Preço do diesel cai pela quarta vez em cinco semanas e acumula recuo de 4,5%

O preço do litro do diesel no Brasil registrou a quarta queda em um período de cinco semanas, acumulando um recuo de 4,5%. Apesar da tendência de baixa recente, o valor do combustível ainda reflete os aumentos provocados por conflitos no Oriente Médio.

Impacto da guerra e recuperação de preços

Na semana anterior aos ataques americanos e israelenses ao Irã, em 28 de fevereiro, o diesel era vendido a R$ 6,09. O preço atingiu o pico de R$ 7,58 na semana de 11 de abril. O diesel S500 seguiu trajetória semelhante, caindo de R$ 7,45 para R$ 7,05, uma retração de 5,37%, mas ainda com alta de 17% em relação ao período pré-conflito.

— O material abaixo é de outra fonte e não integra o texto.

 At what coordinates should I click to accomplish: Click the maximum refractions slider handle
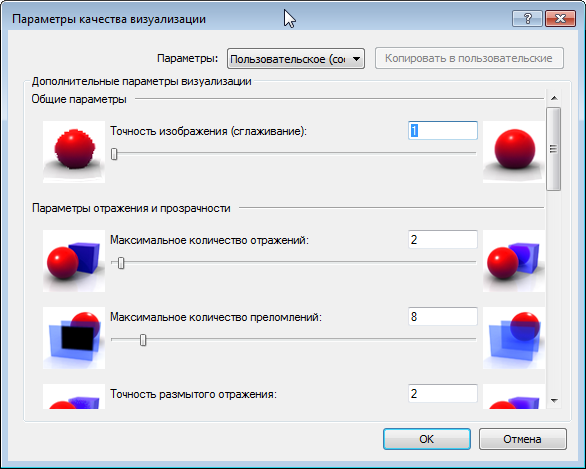tap(143, 340)
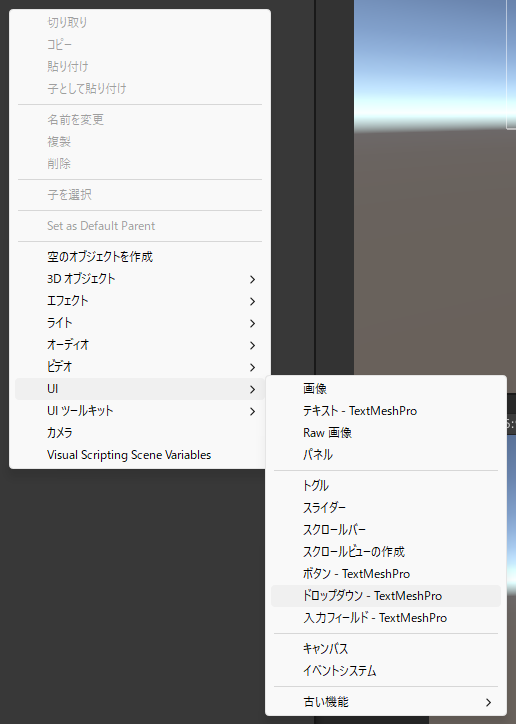The image size is (516, 724).
Task: Choose カメラ from the context menu
Action: pyautogui.click(x=140, y=433)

O S10, que representa cerca de 70% do consumo nacional, é o tipo mais utilizado. Ele emite 50 vezes menos enxofre que o S500 (10 partes por milhão). Veículos leves e pesados fabricados a partir de 2012 foram projetados para utilizar o S10.

Fatores que influenciam o preço

A guerra no Irã e o fechamento do Estreito de Ormuz, por onde transitavam cerca de 20% da produção mundial de petróleo e gás, desestabilizaram a cadeia logística global. Isso levou à redução da oferta e ao aumento dos preços do barril Brent, que saltou de US$ 70 para mais de US$ 100, chegando a picos de US$ 120.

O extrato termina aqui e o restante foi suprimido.